Testo fornito:
◇ ◇ ◇ ◇ ◇
Un parere dell’Istituto Superiore per la Protezione e la Ricerca Ambientale (Ministero dell’Ambiente) evidenzia la necessità di applicare un “doveroso principio di precauzione” fino al termine dell’indagine in corso sulla malattia che colpisce i pipistrelli.

Crissolo. Prevista per inizio aprile, la riapertura annuale della Grotta di Rio Martino era stata posticipata fino al termine del mese per una serie di concause già comunicate in precedenza, tra le quali la presenza nella cavità ipogea di un fungo, lo Pseudogymnoascus destructans, che può far insorgere nei pipistrelli una grave patologia, la White-nose syndrome (sindrome del naso bianco), già responsabile di una grave mortalità nelle colonie dell’America settentrionale.
◇ ◇ ◇ ◇ ◇
Estratti del dataset:
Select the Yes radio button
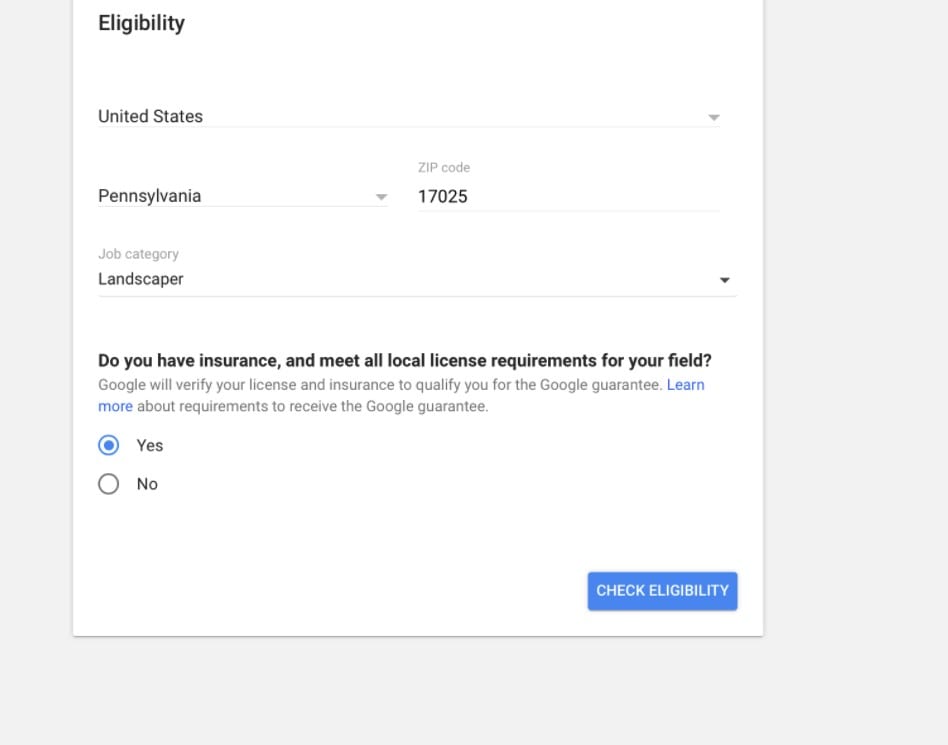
◇ ◇ ◇ ◇ ◇
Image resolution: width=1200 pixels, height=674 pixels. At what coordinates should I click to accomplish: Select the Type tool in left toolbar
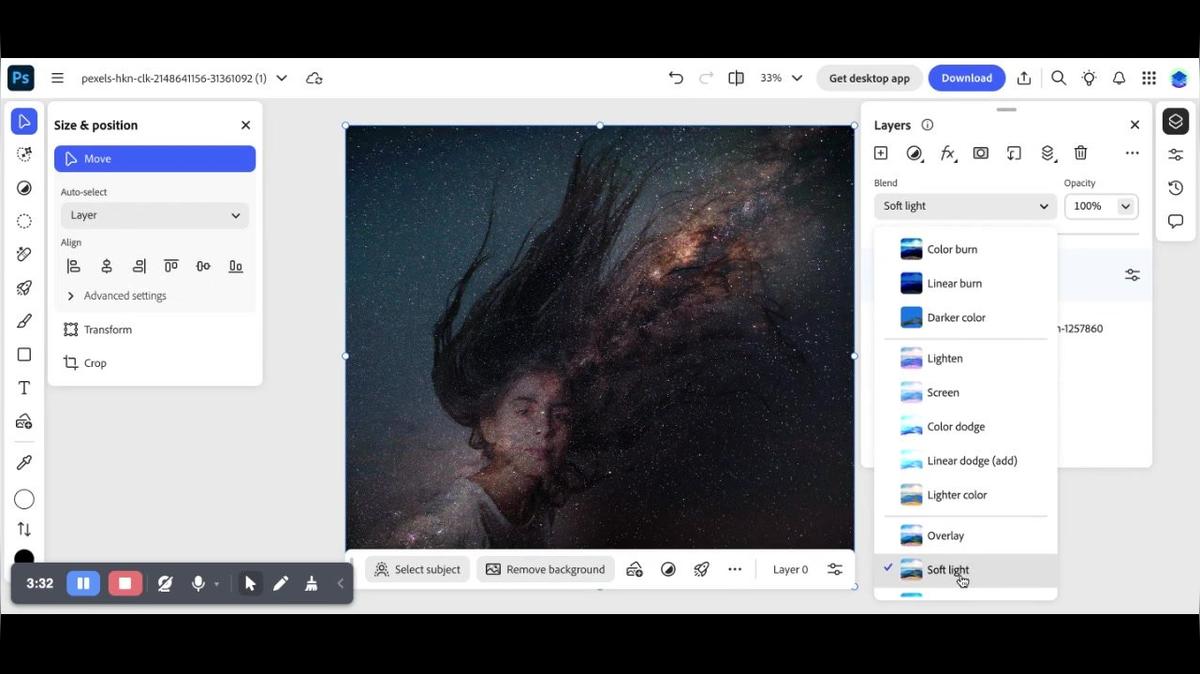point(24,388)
◇ ◇ ◇ ◇ ◇
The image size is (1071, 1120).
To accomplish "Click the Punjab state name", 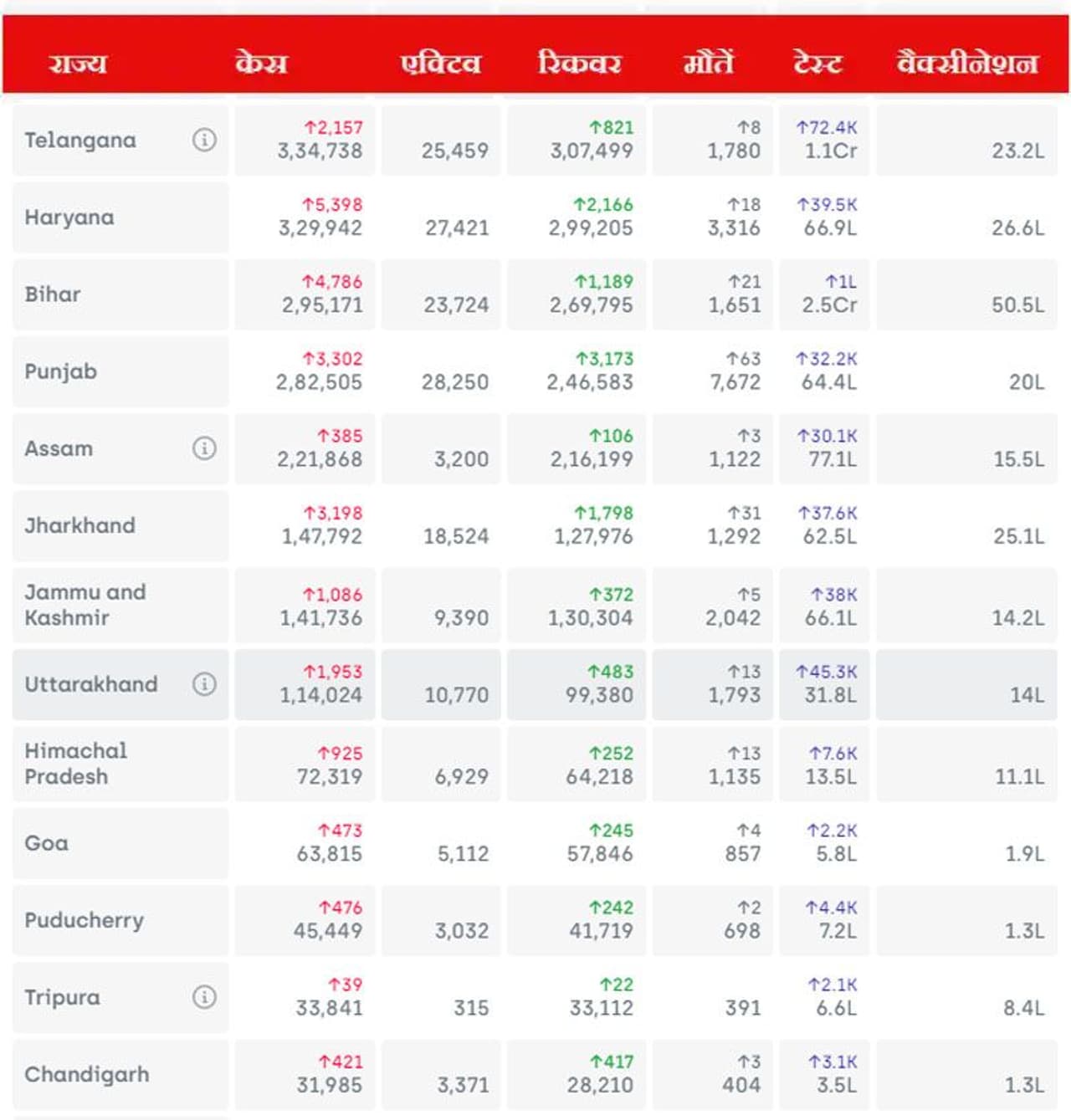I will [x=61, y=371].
◇ ◇ ◇ ◇ ◇
Elenca, per favore, tutti i nomi di luoghi geografici che compaiono nel testo fornito. I record hanno un'origine diversa da quella del testo fornito.

Risposta al compito:
- Crissolo
- Grotta di Rio Martino
- America settentrionale